We also met Mary, the retired schoolteacher, when she called out to us as we walked through her neighborhood. We stopped to chat and were surprised by her strong English language skills. Likely in her 70’s, Mary was nostalgic about the past and invited us into her simple home that included a small room and kitchen with a wooden bed and closet off to one side. She served us green tea, a staple in China, and we chatted about her childhood, experiences with the Flying Tigers, and the changes happening in China. At the end of our visit, she gifted us a round plastic toy with a childlike head sticking out of the top.
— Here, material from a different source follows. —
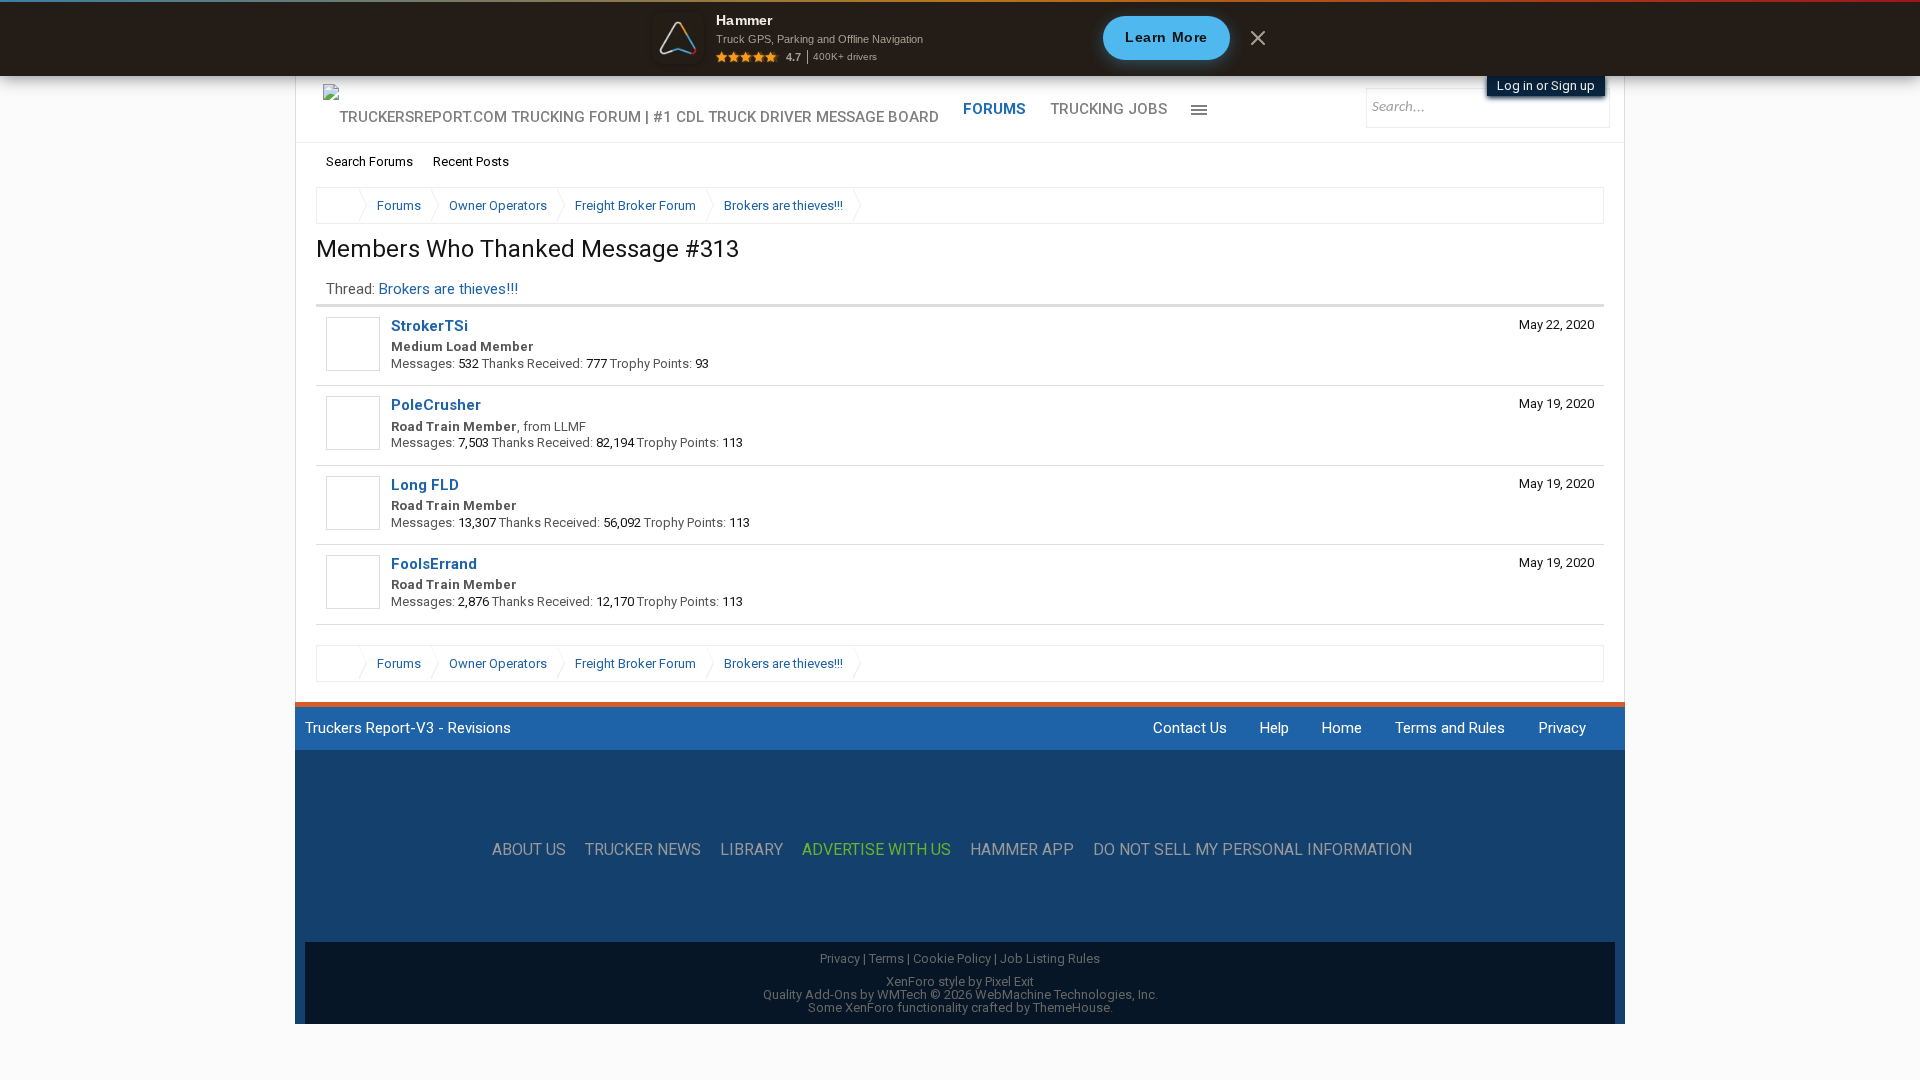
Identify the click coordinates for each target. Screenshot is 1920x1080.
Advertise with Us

We named him Bathboy and he quickly became our travel advisor and adorned many of our photos. Bathboy sat next to us on the train as we toured the country. He rode with us on rickshaws in busy streets and small towns. He helped us to navigate restaurants given our dearth of local language skills and knowledge of local cuisines.
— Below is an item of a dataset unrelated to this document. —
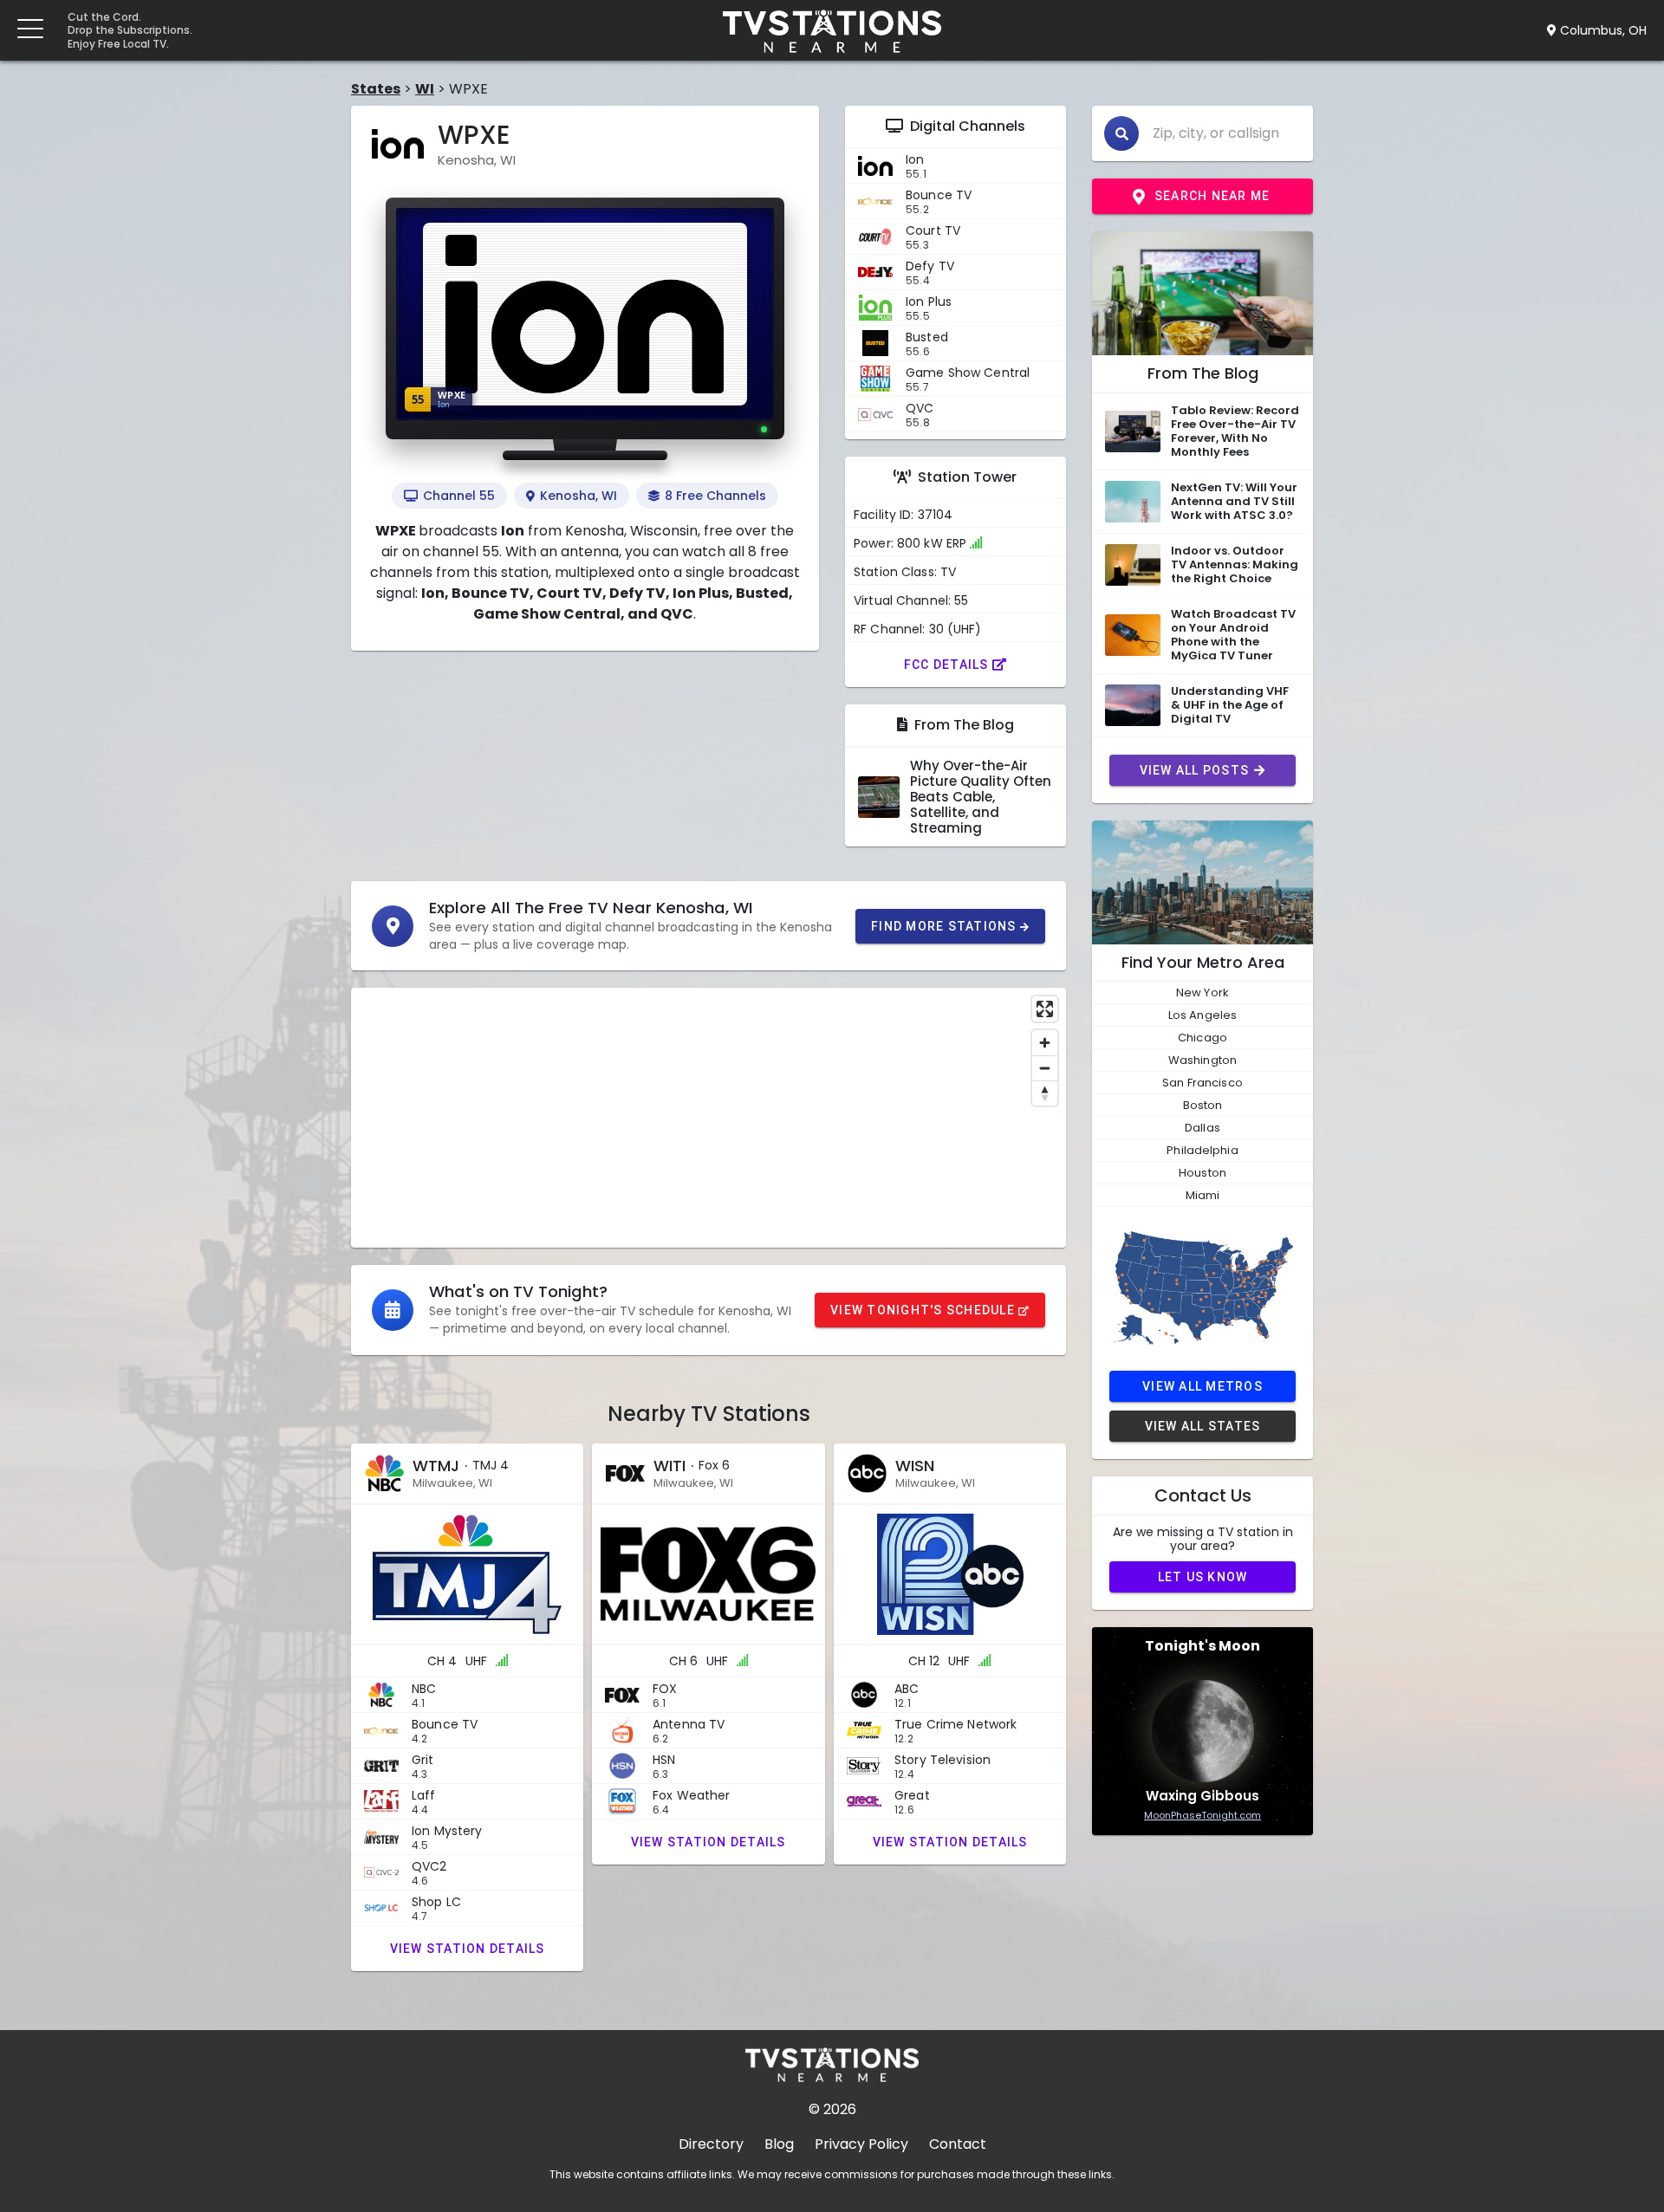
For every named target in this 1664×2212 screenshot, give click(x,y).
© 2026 (832, 2109)
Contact (957, 2144)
Speaking of food, we lost weight the first couple of days because we could not read the menus nor could we ask the waiter for recommendations. So, we would order chicken and rice and receive exactly that, plain boiled chicken, and white rice. No sauce, no spices. So, we adopted a new ordering tactic. We would scan the tables around us, decide what looked good, double check with Bathboy, and order by pointing at the nearby dishes. The results were delicious meals with Bathboy joining in.
After Shanghai, we traveled to the border area between China and Laos. To our surprise, many spoke a dialect of Laotian that I could understand given its linguistic affiliation with Thai. (I was working in Thailand with Laotian, Cambodian and Vietnamese refugees prior to this adventure, which will be the topic of an Insight Story in the future.) We visited the Stone Forest with tall slender rocks arranged exactly like trees in a forest, and ancient, colorful temples where we wished for good luck (and more wisdom) in our journey and life.
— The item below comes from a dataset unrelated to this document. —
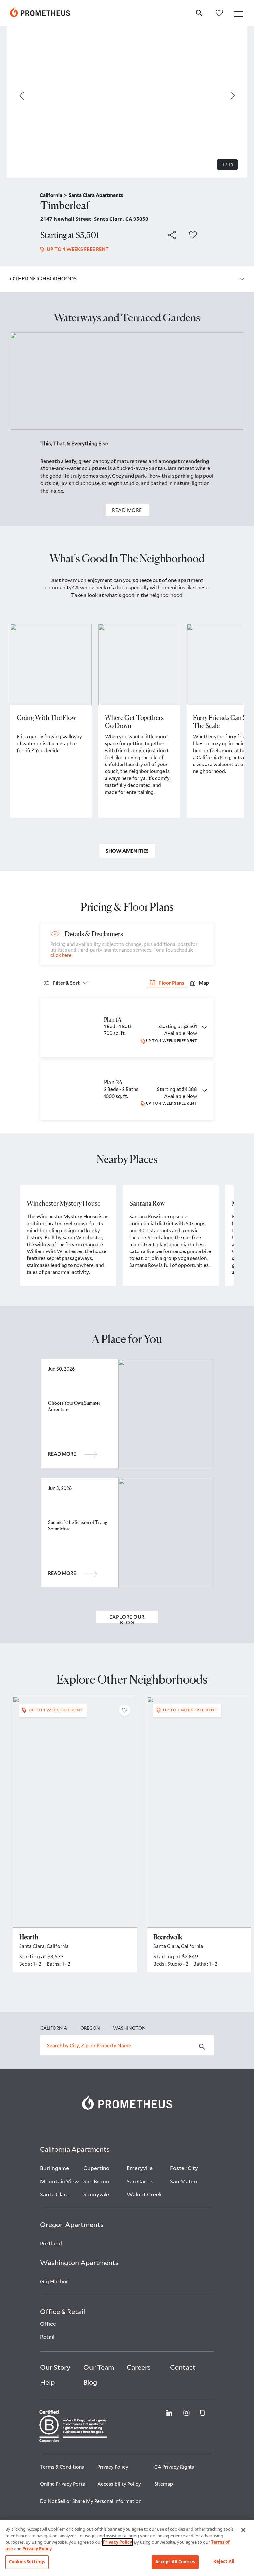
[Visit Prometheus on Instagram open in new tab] (186, 2412)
We ended the trip in Hong Kong, which felt like an entirely different world although one in the midst of political and economic change. It was a bustling and noisy mix of skyscrapers, informal street vendors, and crazy-busy traffic. It was still politically connected to the United Kingdom but destined to rejoin China in 1997. We spent a couple of days in Hong Kong playing tourist, but soon parted ways. Jim and Bathboy flew back to Washington D.C. where Jim was working as a journalist. I flew back to Thailand to finish my informal version of the Peace Corps working in refugee camps.
For both of us, the Stupidity Tour in China with Bathboy served as a personal and professional spark that reshaped our life trajectory. Jim subsequently quit his journalist position in D.C. and moved to Taiwan and later Beijing where he worked as a journalist and businessperson for 30+ years. For me, the trip expanded my fascination with international development and sparked a career working in countries such as Bangladesh, Sudan, Kenya, and many others.
Jim and I both left China inspired by the beauty of the people and country, fascinated by the political and economic transitions – and a little less stupid about international travel.